A first-class education system is key to our economic future, and we are improving education so that our students can get good jobs and our companies can compete. This year, we were one of only five states in the nation that saw fourth and eighth grade math scores increase. That's something of which we should be proud. Project Running Start last year helped more than 3,000 students earn college credits through courses offered online and at their local high schools, making higher education more affordable and accessible for our families. And for the first-time ever, when school opened in New Hampshire this year, every child in every community could attend public kindergarten. We've recognized that a high school diploma is the minimum a student needs to enter today's workforce, and we've made it a priority to help every student graduate from high school.

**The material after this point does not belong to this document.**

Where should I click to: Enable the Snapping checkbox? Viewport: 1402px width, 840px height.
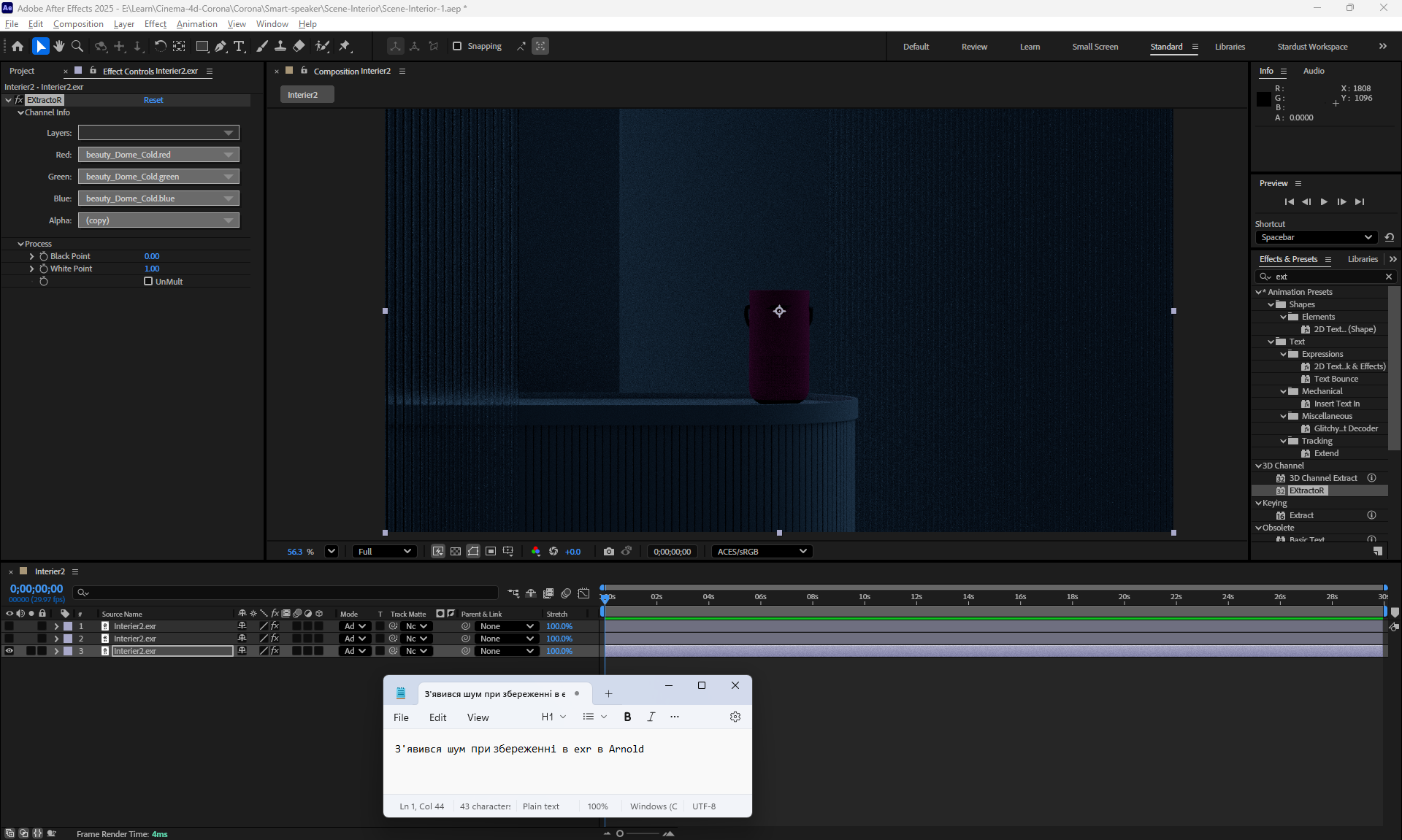point(457,46)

Beginning this year, the compulsory attendance age is now 18 - a change that is already reducing our dropout rate and sending a strong message to our children about the importance of a high school diploma. To help more children succeed, we've expanded alternative education - offering students options for night school, real-world learning or to earn GEDs.

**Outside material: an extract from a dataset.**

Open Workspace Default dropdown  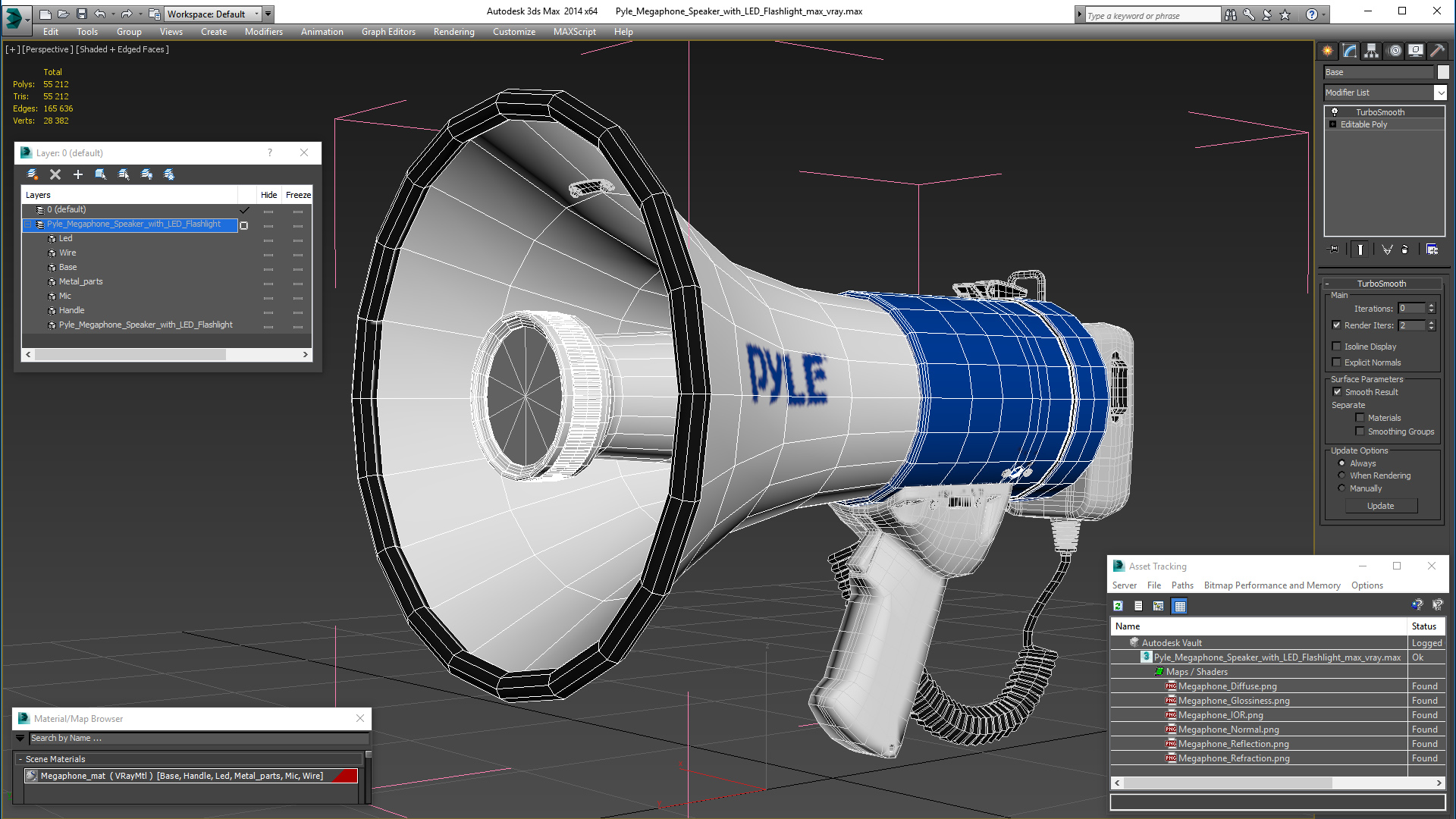(256, 14)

I am proud to announce today that our efforts are showing results. The number of our students dropping out of high school decreased by more than 30 percent just last year. And 24 of New Hampshire's high schools last year cut their dropout numbers by at least 50 percent. At the Manchester PASS program, and other alternative learning programs across the state, I have met students who were ready to drop out until we gave them a chance to earn their high school diplomas in a way that works for them. Now these same students are going on to college or working in good jobs. We are going to give every child in New Hampshire that same chance to succeed. We cannot and we will not be satisfied until all New Hampshire students graduate from high school.
I continue to believe that we live in the greatest state in the greatest country in the world. New Hampshire continuously ranks as one of the one of the safest states; one of the healthiest states; and one of the best states to start and grow a business. And just last fall, New Hampshire was acknowledged as the best state in the country in which to raise kids. We should be proud of that. New Hampshire has weathered the economic storms of the past two years better than most. That's because we have come together to lead; to make the tough decisions necessary to keep our state on a steady course; and because we haven't lost sight of the future. The clouds have not yet dissipated, and we will need all of those skills to continue to guide our state and its people into a successful recovery. Challenging times drive innovation and new thinking. This is no time to stand still. This is the time to redouble our efforts to help every worker who wants a job to get a job. This is the time to help businesses grow and innovate. This is the time to continue to solve the problems that could threaten our future prosperity.
This is a time to envision the New Hampshire we want for the future and commit to building it. New Hampshire works best when New Hampshire works together. If we do that, New Hampshire will be stronger and more prosperous in this new decade.